Der Staub auf dem Gameboy bleibt
Zwei Tage vor dem sechsten Todestag, seit dem die Uhr für Donghua Li in einem anderen Takt schlägt, darf Blick Donghua Li begleiten – ans Grab in Adligenswil LU und ins Kinderzimmer, das seit sechs Jahren unverändert geblieben ist. Staub liegt auf dem Gameboy seines Sohnes. «Wenn ich alles so lasse, wie es am letzten Tag von Janis war, der bei mir gelebt hat, gibt mir das ein schönes Gefühl», sagt er.
Der Schweizer Olympiasieger am Pauschenpferd von 1996 erinnert sich oft an den intensivsten Moment seines Lebens: den letzten Atemzug seines Sohnes. «Plötzlich habe ich gespürt, wie die Seele seinen Körper verlässt. Ich erlebe den Todesmoment von Janis immer wieder.» Sein Junge begegne ihm auch in Träumen. «Er greift meine Hand. Diese Begegnungen im Herzen mit ihm sind besonders schön.»
Die Kleiderschränke von Janis sind prall gefüllt. Vor einem Jahr dachte Li daran, T-Shirts, Pullis und Spiele an Kinder zu verschenken, die sie brauchen. «Ich habe es bis anhin nicht übers Herz gebracht», sagt er und ergänzt: «Nun habe ich Familienmitglieder in China, die Söhne bekommen haben. Janis wäre sicher glücklich, wenn sie seine Sachen tragen würden.» Noch in diesem Jahr will Li zu seinen 83-jährigen Eltern nach China reisen.

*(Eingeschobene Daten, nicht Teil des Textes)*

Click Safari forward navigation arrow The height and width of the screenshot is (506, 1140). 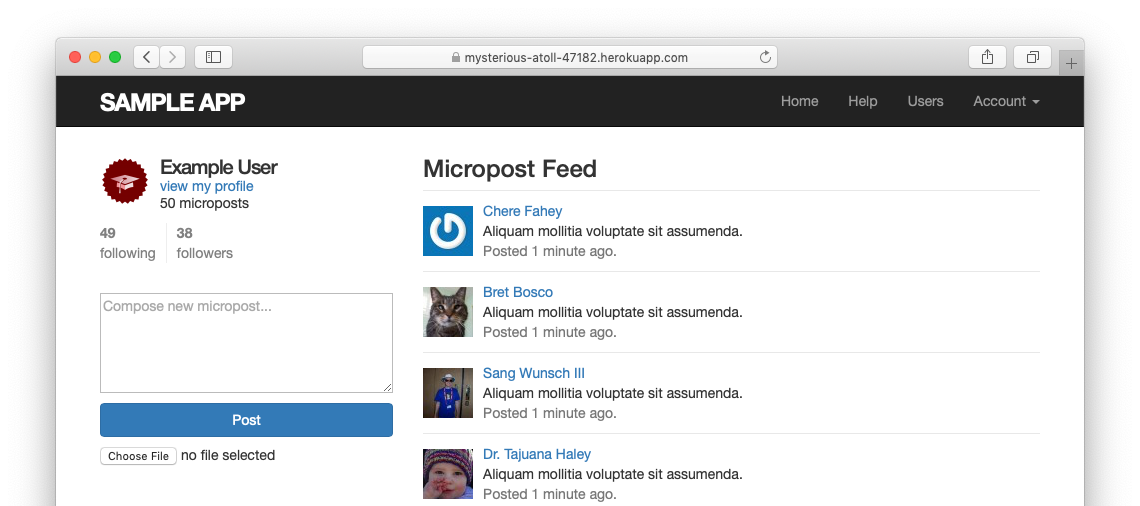tap(173, 57)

Janis wäre sicher ein cooler Teenie
Vieles von Janis möchte er dann mitbringen. Immer wieder stellt sich der Sport- und Gesundheitsförderer vor, wie sein Sohn heute wäre. «Janis wäre heute 13 Jahre und drei Monate alt. Ich bin sicher, er wäre ein cooler Teenager. Wahrscheinlich grösser als ich, beliebt und sehr sportlich. Schon als kleiner Bub hat er gesagt, dass er einmal Golfer werden will.»
Oft spielten Vater und Sohn zusammen Golf, gingen mit ihrem Boot auf den See, assen Hamburger, oder der Kleine tobte sich auf dem Spielplatz aus. «Janis hat das Leben geliebt», sagt Li. «Er hat allen, die ihn kannten, so viel Freude geschenkt. Heute gibt er mir die Kraft, weiterzugehen – und die Freude am Leben nicht zu verlieren.»